Road to Redemption
This comic road adventure begins as Amanda Tucker (Julie Condra) and her boyfriend, Alan Fischer (Jay Underwood), find themselves in trouble with an unsavory employer. Needing money, the couple has appropriated $250,000 from her Mob boss’s safe, only to lose the loot at the racetrack. In desperation Amanda turns to her wealthy grandfather, whom she hasn’t seen since childhood. She informs him of her financial woes, neglecting to mention that she’s being hunted by wise guys. The estranged grandfather (Pat Hingle) will help Amanda on one condition – that she take him fishing in Redemption, Montana.
The road trip unites the girl with her grandfather as they elude less-than-efficient gangsters. As Grandpa and granddaughter warm to each other, Gramps warns Amanda of the need for a spiritual relationship with God through Christ. As danger comes closer, she senses that he is at peace despite a life-threatening heart problem. Suddenly aware that life is fleeting, Amanda realizes that she is not ready to face her Creator.
It never ceases to amaze me how World Wide Pictures can consistently come up with involving, insightful storylines. Like TVs Hallmark Hall of Fame, World Wide’s movies over the past several years have uplifted the spirit without sacrificing plot or character development. And now the Billy Graham organization has had the courage to make humor a focal point to one of its stories. While recent dramatic scripts from that studio have moved me, notably “A Vow to Cherish” and “Something to Sing About,” the script of “Road to Redemption” not only tugged at my heartstrings, but it also made me laugh.
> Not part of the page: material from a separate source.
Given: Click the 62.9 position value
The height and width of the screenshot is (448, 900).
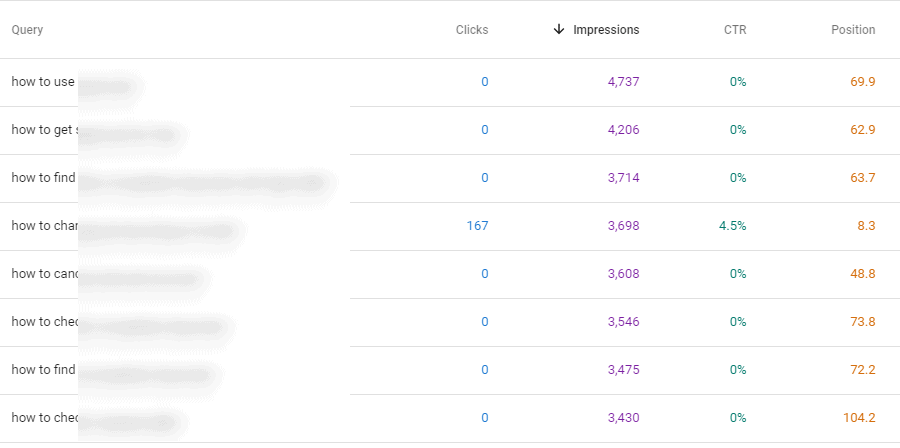Looking at the screenshot, I should coord(863,130).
By using quirky hoodlums who behave more like Laurel and Hardy, wild car chases, and a buffoonish boyfriend who suffers the comic consequences of his actions, viewers are subject to many downright funny moments. I think World Wide’s executives have discovered that there is no greater way to get the attention of an audience than by injecting humor into their parables. If skeptical family members, friends or co-workers have hesitated in the past to view a “religious” film, this is the one for them. Although it never forsakes the gospel message, this funny escapade relates a story of healing relationships and self-discovery while thoroughly entertaining viewers.
That’s not to say that “Road to Redemption” has no bumps in the road. World Wide Pictures is new to comedy. And although Robert Vernon has written an effective and witty script, Robert Vernon the director has not completely trusted his script’s humor. He’s not yet confident enough to rein in his younger cast members when they fall into slip-on-the-banana-peel mugging. When doing comedy, you need to know when to make a face and when to let the written word do a lion’s share of the work. This the younger cast members will learn in time. And this the director must visualize if he is to subdue a TV sitcom mentality.
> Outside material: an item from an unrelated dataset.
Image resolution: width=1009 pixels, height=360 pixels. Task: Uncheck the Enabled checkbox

Fortunately, character actor Pat Hingle (“Splendor in the Grass,” “The Ugly American,” “Batman”) comes to his costars’ rescue. This old pro knows his way around both a comic moment and a sincere spiritual exchange. The veteran’s sensitivity, coupled with several well-thought-out-comic gags, plus a believable presentation of the gospel message, help make for an involving movie experience.
World Wide Pictures has polished their ability to incorporate the Way, the Truth and the Life into perceptive and believable drama. With “Road to Redemption,” we are seeing that studio’s brave foray into the comedy adventure genre.